§ **SELECTED EXCERPT**:

The Hardware Ceiling Is Real
The AI boom’s dirty secret is that it is hitting hard physical limits, and the bottleneck starts far below the model layer. Christophe Fouquet, CEO of ASML, the Dutch monopoly on the extreme ultraviolet lithography machines essential for advanced chips, delivered a sobering reality check. He stated that despite a huge acceleration in manufacturing, the market will be supply constrained for the next two to five years. This means hyperscalers like Google, Microsoft, and Meta will not get all the chips they are paying for, no matter the price. Google Cloud COO Francis deSouza confirmed the staggering demand, noting its backlog nearly doubled in a single quarter to $460 billion. The message is clear: throwing more money at the problem won’t magically create more silicon. It is a physics problem, not a financial one.
The Energy Trap and Orbital Band-Aids
If chips are the first bottleneck, energy is the second, and it is far more intractable. DeSouza revealed that Google is seriously exploring orbital data centers as a response to terrestrial energy constraints, despite the fact that space is a vacuum which eliminates convection cooling, leaving only inefficient radiation as a heat sink. This is a desperate, costly fix. More pointedly, Qasar Younis of Applied Intuition argued that the true bottleneck for physical AI, like autonomous vehicles and defense drones, is not silicon but real world data that cannot be synthesized. Meanwhile, Eve Bodnia of Logical Intelligence is making a radical bet that the entire large language model architecture is wrong. Her energy based models (EBMs) at 200 million parameters claim to run thousands of times faster than trillion parameter LLMs by focusing on understanding rules rather than predicting tokens. She argues that for robotics and chip design, this is the only path that makes sense, suggesting the industry’s obsession with scale is a costly distraction.
Sovereignty, Control, and the Disappearing Entry Level
The geopolitical stakes are rising. Younis made a provocative claim that more countries possess nuclear weapons than can field a safe robotaxi, and every nation is demanding physical AI not be controlled by foreign powers. Fouquet countered that China’s progress, while real with DeepSeek, is fatally constrained by its inability to manufacture advanced chips due to the US export controls on EUV lithography. On the labor front, the panel offered a chillingly optimistic view. DeSouza hopes AI will solve neurological disease, but Younis bluntly noted that physical AI is not displacing workers in mining and agriculture; it is filling a void because no one wants those jobs. Shevelenko of Perplexity, which now sells a ‘digital worker’ that acts as a staff of 100, admitted that the entry level job is disappearing, but claimed the constraint for the future is now only one’s own curiosity and agency. That is a convenient belief for those selling the tools that are automating away the first rung of the career ladder.

§ **STORED DATA**:
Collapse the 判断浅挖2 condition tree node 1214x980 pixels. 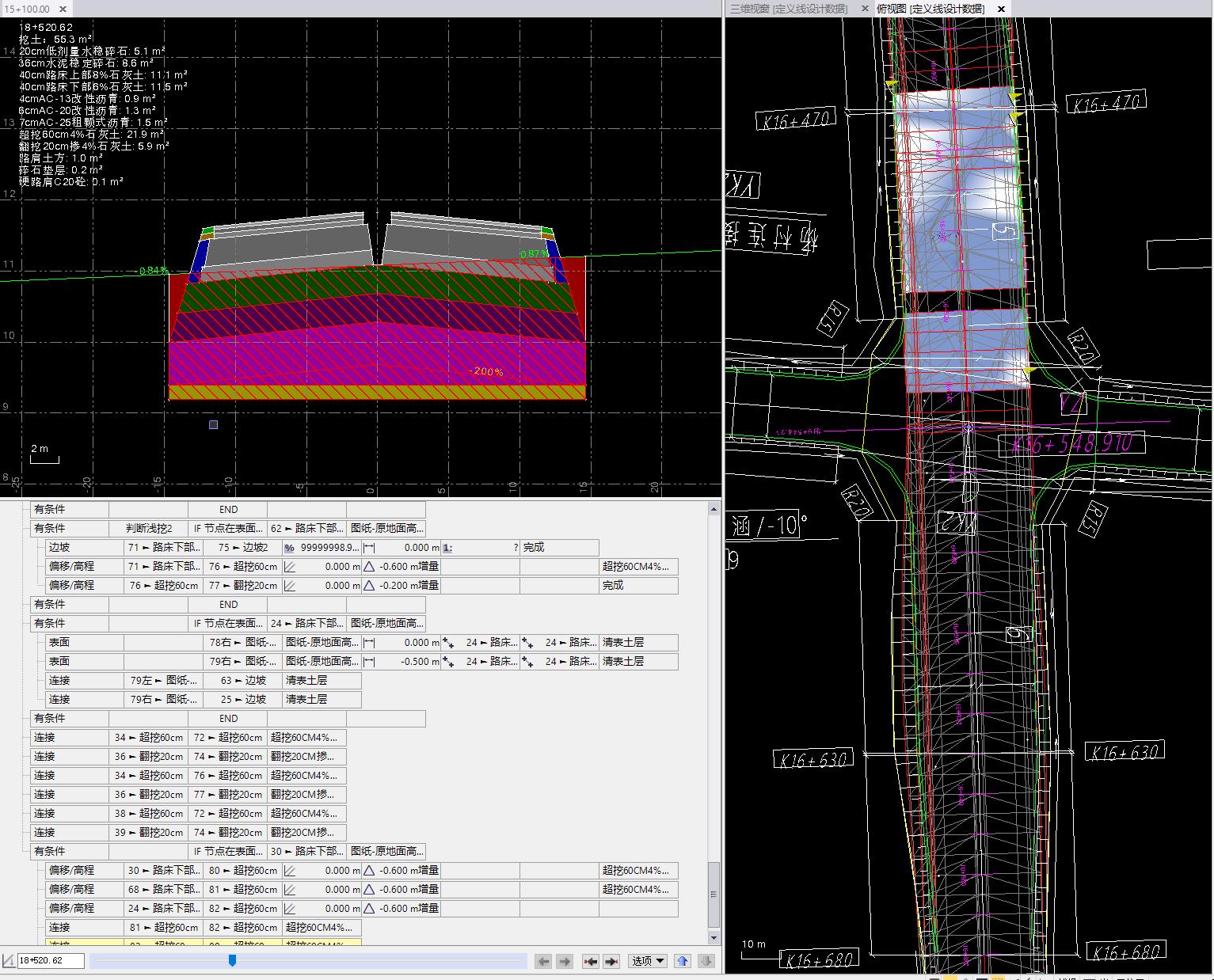[25, 529]
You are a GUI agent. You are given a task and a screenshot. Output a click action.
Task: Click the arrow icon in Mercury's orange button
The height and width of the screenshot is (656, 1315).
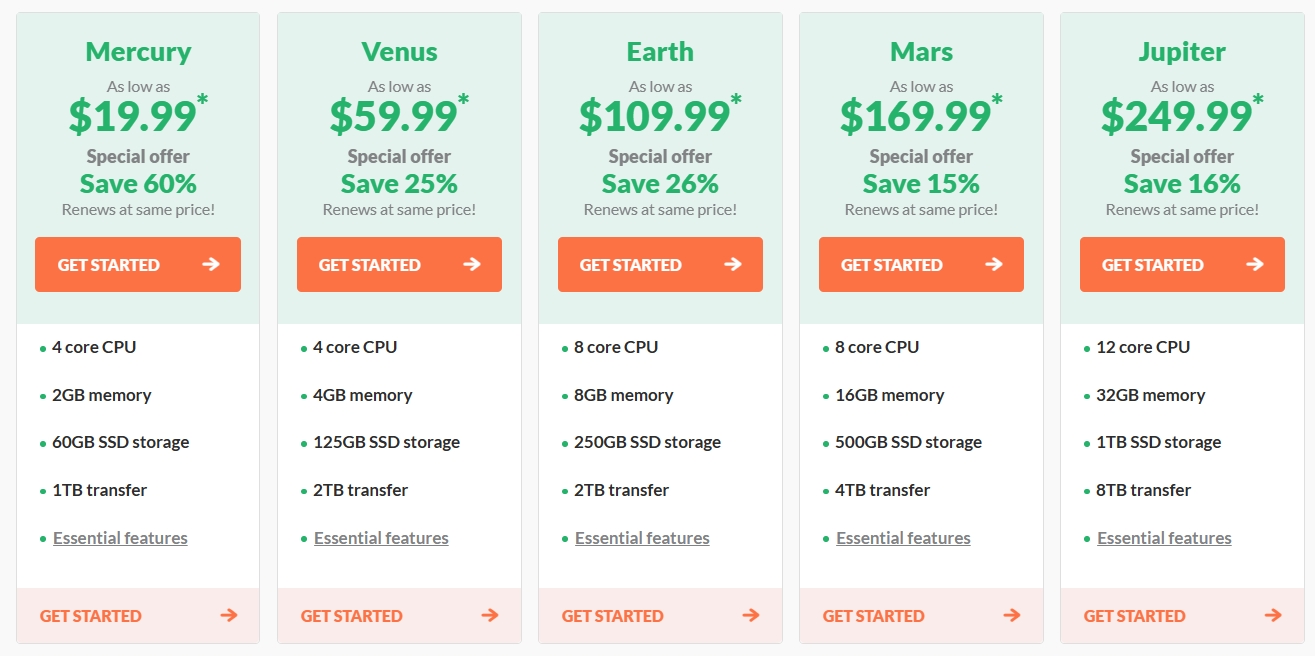pyautogui.click(x=210, y=265)

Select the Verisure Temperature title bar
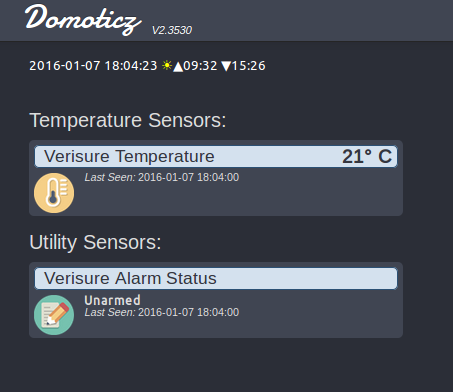[216, 156]
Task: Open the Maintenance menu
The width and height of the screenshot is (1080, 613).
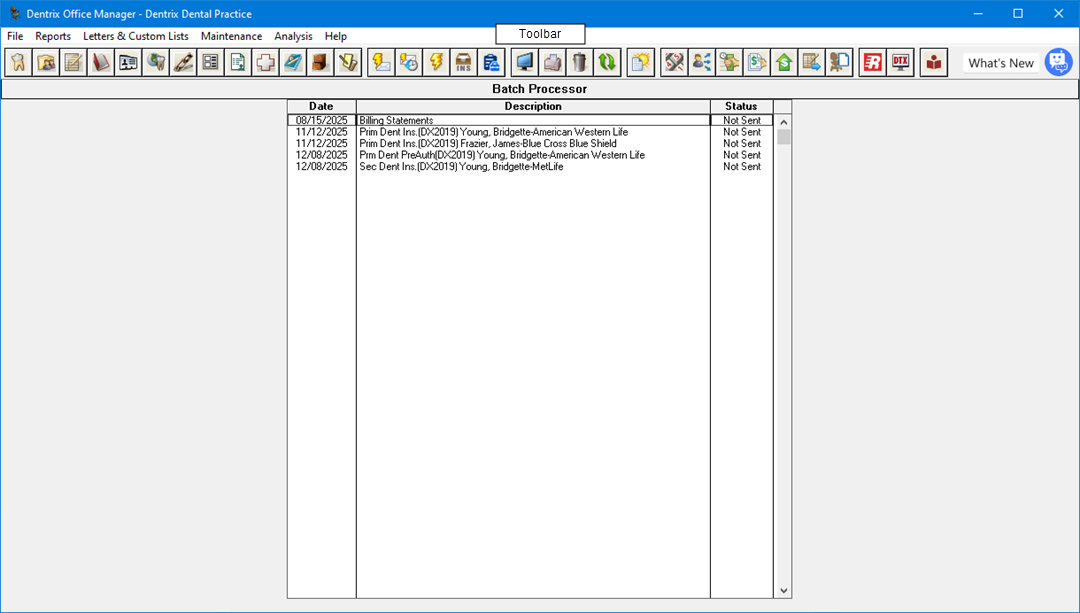Action: [x=231, y=36]
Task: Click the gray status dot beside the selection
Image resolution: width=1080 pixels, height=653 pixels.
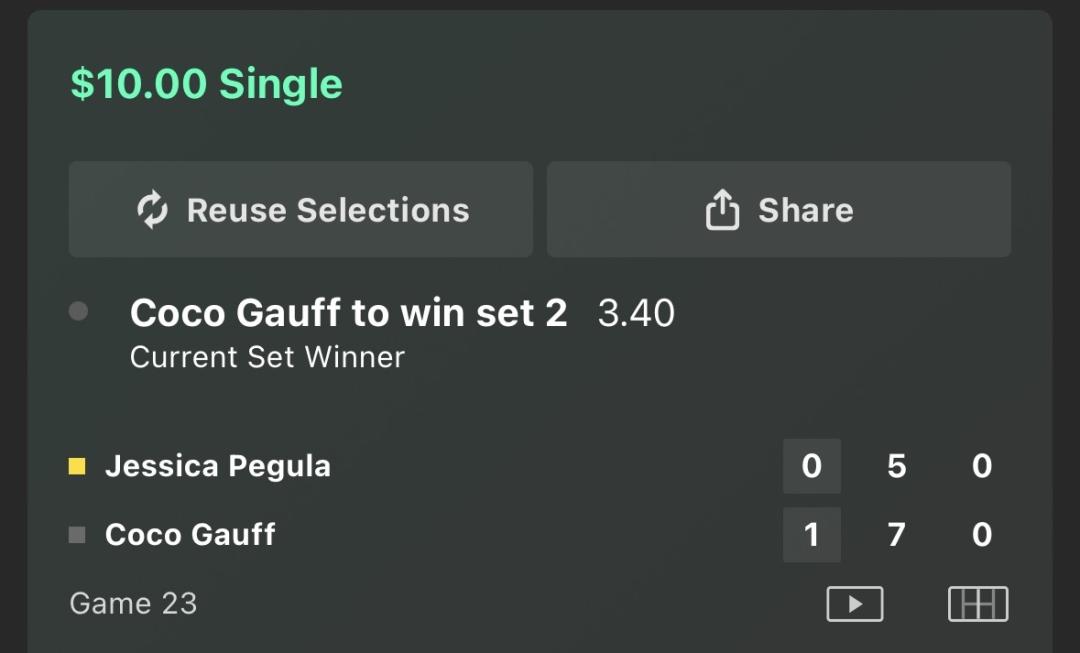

§ **EXERCISE**: Copy the passage on AI's physical limits between "The Hardware Ceiling" and "a financial one.", inclusive, and swap "hyperscalers" for "cloud giants".

§ **YOUR SOLUTION**:
The Hardware Ceiling Is Real
The AI boom’s dirty secret is that it is hitting hard physical limits, and the bottleneck starts far below the model layer. Christophe Fouquet, CEO of ASML, the Dutch monopoly on the extreme ultraviolet lithography machines essential for advanced chips, delivered a sobering reality check. He stated that despite a huge acceleration in manufacturing, the market will be supply constrained for the next two to five years. This means cloud giants like Google, Microsoft, and Meta will not get all the chips they are paying for, no matter the price. Google Cloud COO Francis deSouza confirmed the staggering demand, noting its backlog nearly doubled in a single quarter to $460 billion. The message is clear: throwing more money at the problem won’t magically create more silicon. It is a physics problem, not a financial one.